Dokumen sumber →
━━━━━━

Kejanggalan dalam Buku Koala Kumal #ulasan1
selasa, 10 februari 2015
Menuntut kesempurnaan sebuah buku dari kesalahan, bukanlah sikap yang dibenarkan. Karena celah kesalahan bisa datang dari berbagai faktor. Seperti salah ketik, ejaan keliru, tata bahasa, dan seterusnya. Sang editor atau penyunting naskah pun memiliki peranan penting. Sehingga, bisa saja ia tidak menemukan kesalahan-kesalahan kecil tersebut. Selain dari faktor ekternal atau catat produksi: terdapat halaman terbalik, tulisan kabur, atau ada bagian halaman tertentu yang hilang.
Jika kalian mengingat postingan di blog saya (Menimang.., red). Diceritakan kalau saya membeli dua buku Koala Kumal selama masa pre-order berlangsung. Salah satu bukunya milik Gita, adek sepupu saya. Apesnya, buku yang dia punya banyak catatnya. Mulai dari adanya lompatan halaman (acak), atau ada yang ngedouble, dan hilang. Hingga akhirnya saya mencoba menghubungi pihak distributor dan Gagas, untuk mengurus proses retur bukunya. Cuman, sampai detik ini email saya belum kunjung ada jawaban.
Oh iyah, mau tanya sekalian, kalau ada sahabat blogger yang tahu bagaimana prosedur ngeretur buku, saya minta tolong diberitahu melalalui kolom komentar di bawah ini. Karena selama membeli buku, satupun saya tidak pernah mendapatkan kasus seperti tadi. Jadi, saya benar-benar tidak punya pengalaman mengurus hal tersebut. Terima kasih sebelumnya.
Ok, tapi itulah bagian dari catat produksi, yang tidak semua buku bernasip sama. Artinya, kesalahan hanya pada proses pencetakannya. Tapi, sebagai salah satu pembaca, saya ingin mengulas ‘kejanggalan-kejanggalan’ yang ada dalam buku ini. langsung saja, saya mulai dari:
Baca sebelumnya: [Resensi Buku] Koala Kumal - Raditya Dika #1
Judul bab:
Menurut saya judul bab “Aku ketemu orang lain”, lebih sesuai dengan cerita yang ada di bab terakhirnya, yaitu Koala Kumal. Karena di sana disebutkan Dika sendirilah yang merasa ketemu dengan orang lain –padahal ia mantan pacarnya.

━━━━━━

Tugas yang dikerjakan →
**1)** Jawab pertanyaan berikut berdasarkan ulasan buku Koala Kumal.
(a) Pada tanggal berapa ulasan ini ditulis?
(b) Berapa buku Koala Kumal yang dibeli penulis selama masa pre-order?
(c) Judul bab mana yang menurut penulis lebih cocok dengan cerita di bab terakhir, Koala Kumal?
**2)** Tuliskan ulang dengan persis bagian ulasan buku Koala Kumal yang dimulai dengan "Jika kalian mengingat" dan berlanjut hingga "Terima kasih sebelumnya.".

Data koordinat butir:
━━━━━━

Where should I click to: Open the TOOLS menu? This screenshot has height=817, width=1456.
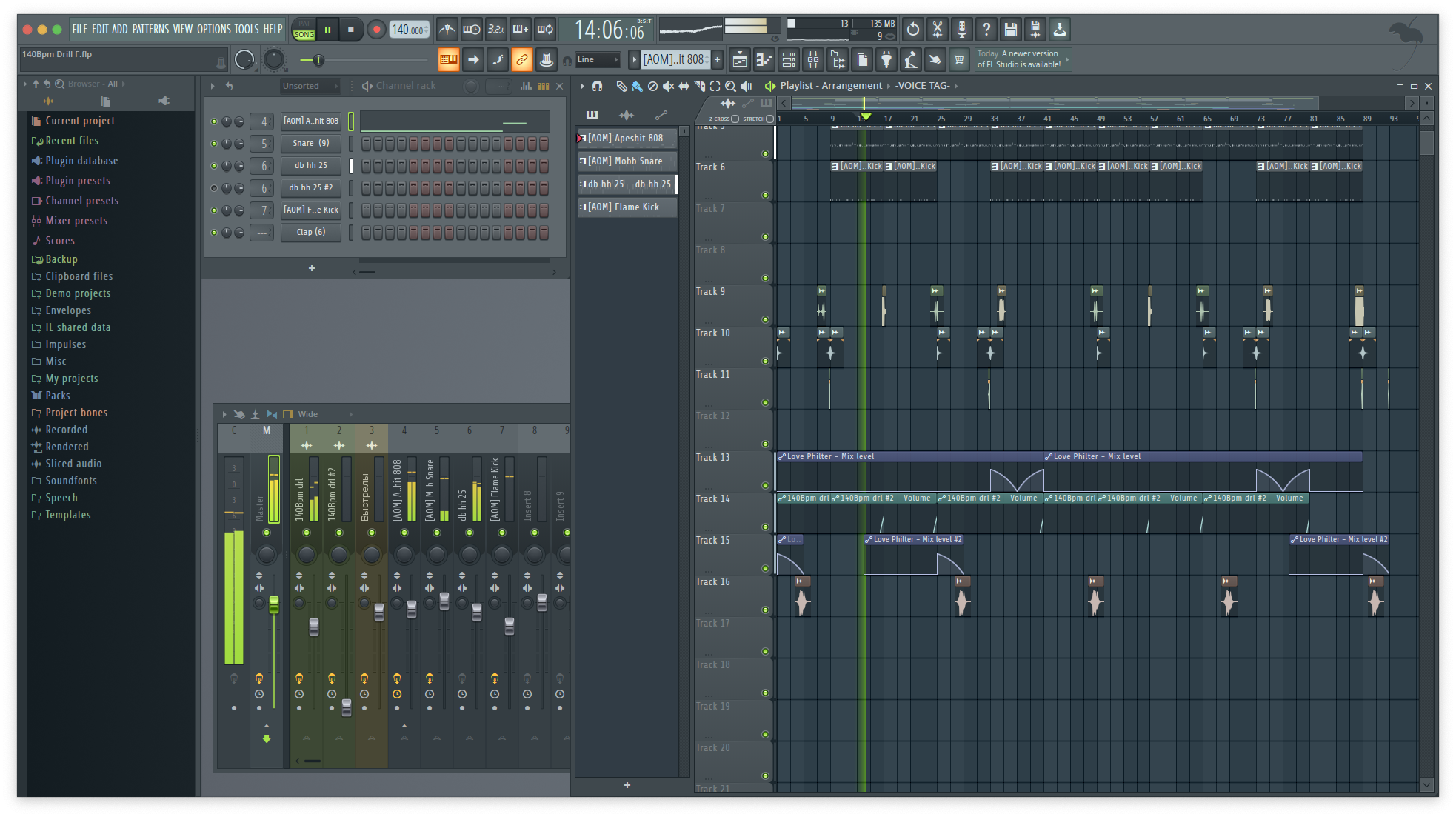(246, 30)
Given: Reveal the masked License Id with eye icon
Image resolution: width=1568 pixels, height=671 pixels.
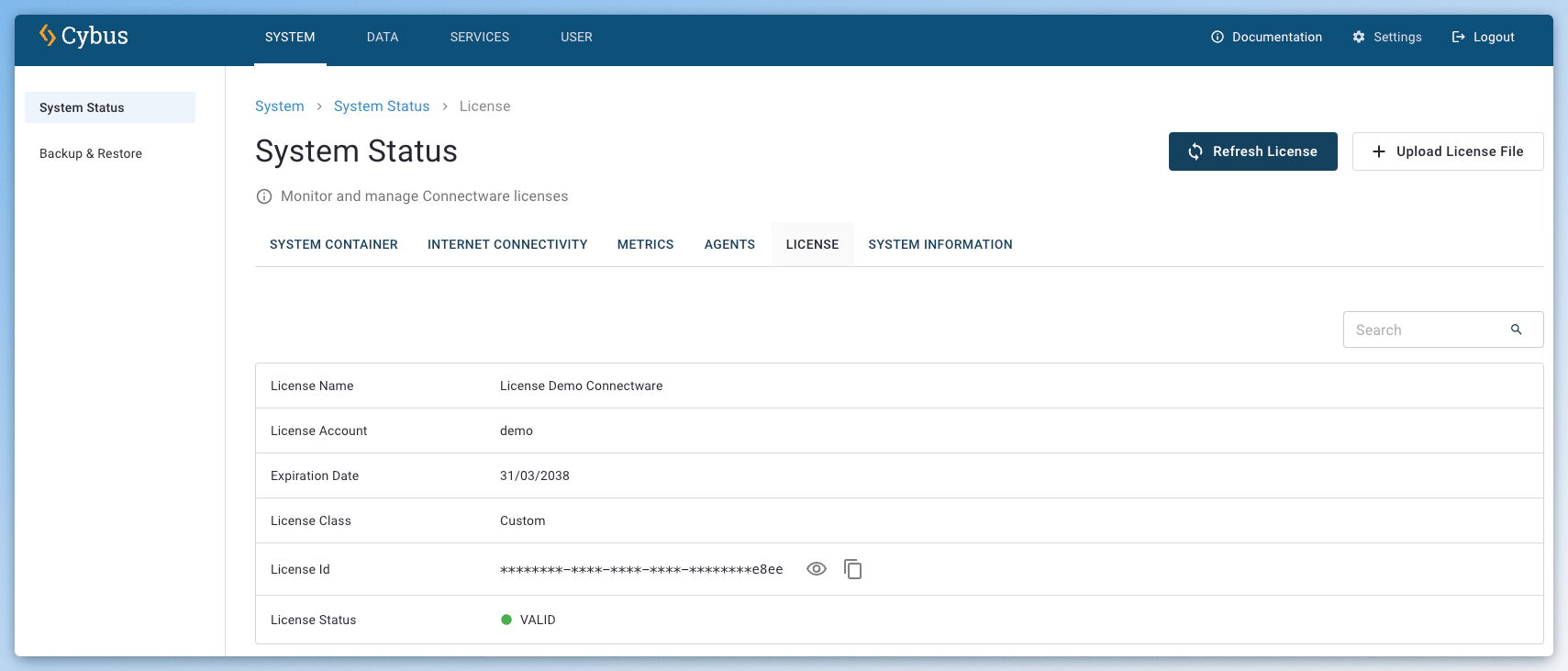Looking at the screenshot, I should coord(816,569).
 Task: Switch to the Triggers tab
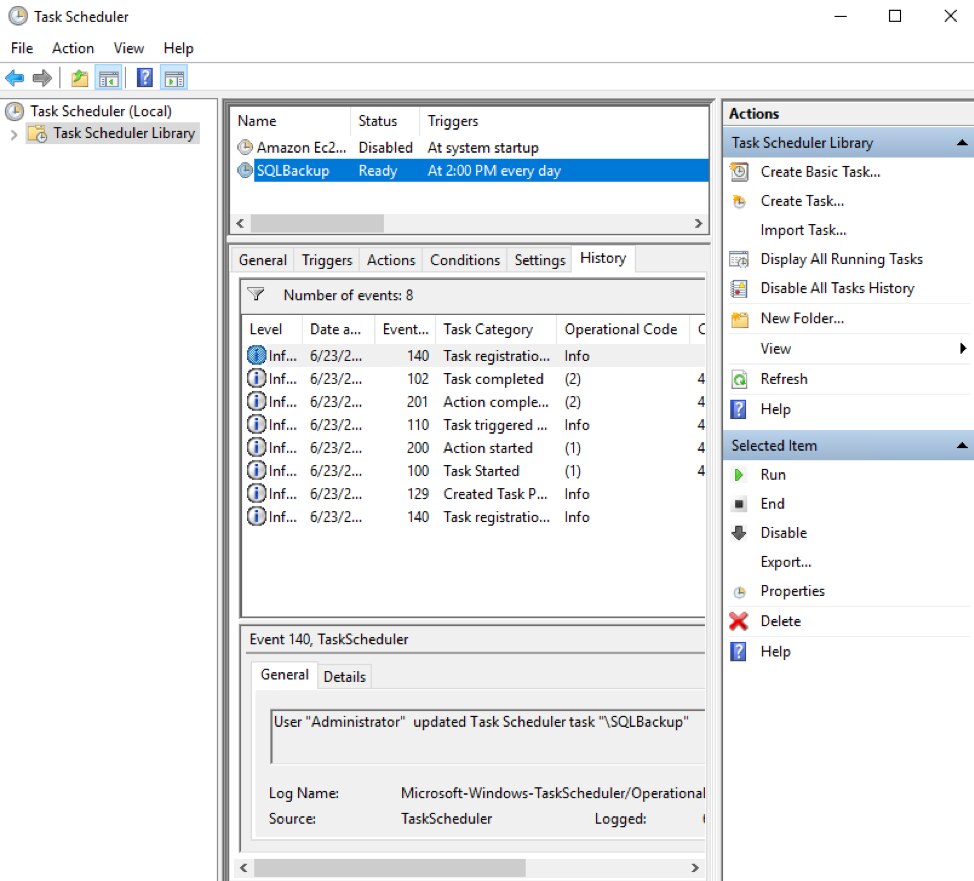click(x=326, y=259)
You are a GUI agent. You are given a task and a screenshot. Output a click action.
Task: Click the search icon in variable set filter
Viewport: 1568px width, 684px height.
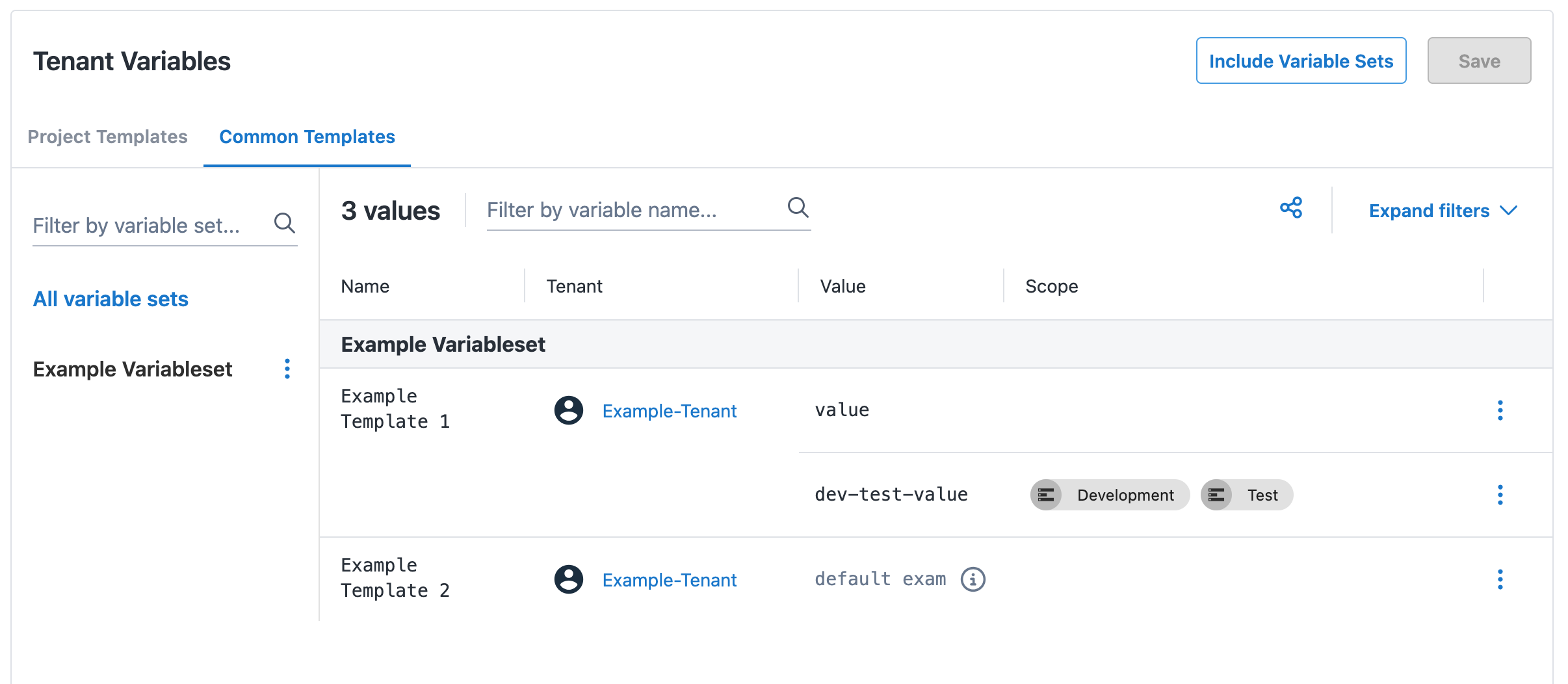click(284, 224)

━━━━━━

Kumpulan jawaban →
**1)**
(a) Selasa, 10 Februari 2015.
(b) Dua buku.
(c) Judul bab "Aku ketemu orang lain".

**2)**
Jika kalian mengingat postingan di blog saya (Menimang.., red). Diceritakan kalau saya membeli dua buku Koala Kumal selama masa pre-order berlangsung. Salah satu bukunya milik Gita, adek sepupu saya. Apesnya, buku yang dia punya banyak catatnya. Mulai dari adanya lompatan halaman (acak), atau ada yang ngedouble, dan hilang. Hingga akhirnya saya mencoba menghubungi pihak distributor dan Gagas, untuk mengurus proses retur bukunya. Cuman, sampai detik ini email saya belum kunjung ada jawaban.
Oh iyah, mau tanya sekalian, kalau ada sahabat blogger yang tahu bagaimana prosedur ngeretur buku, saya minta tolong diberitahu melalalui kolom komentar di bawah ini. Karena selama membeli buku, satupun saya tidak pernah mendapatkan kasus seperti tadi. Jadi, saya benar-benar tidak punya pengalaman mengurus hal tersebut. Terima kasih sebelumnya.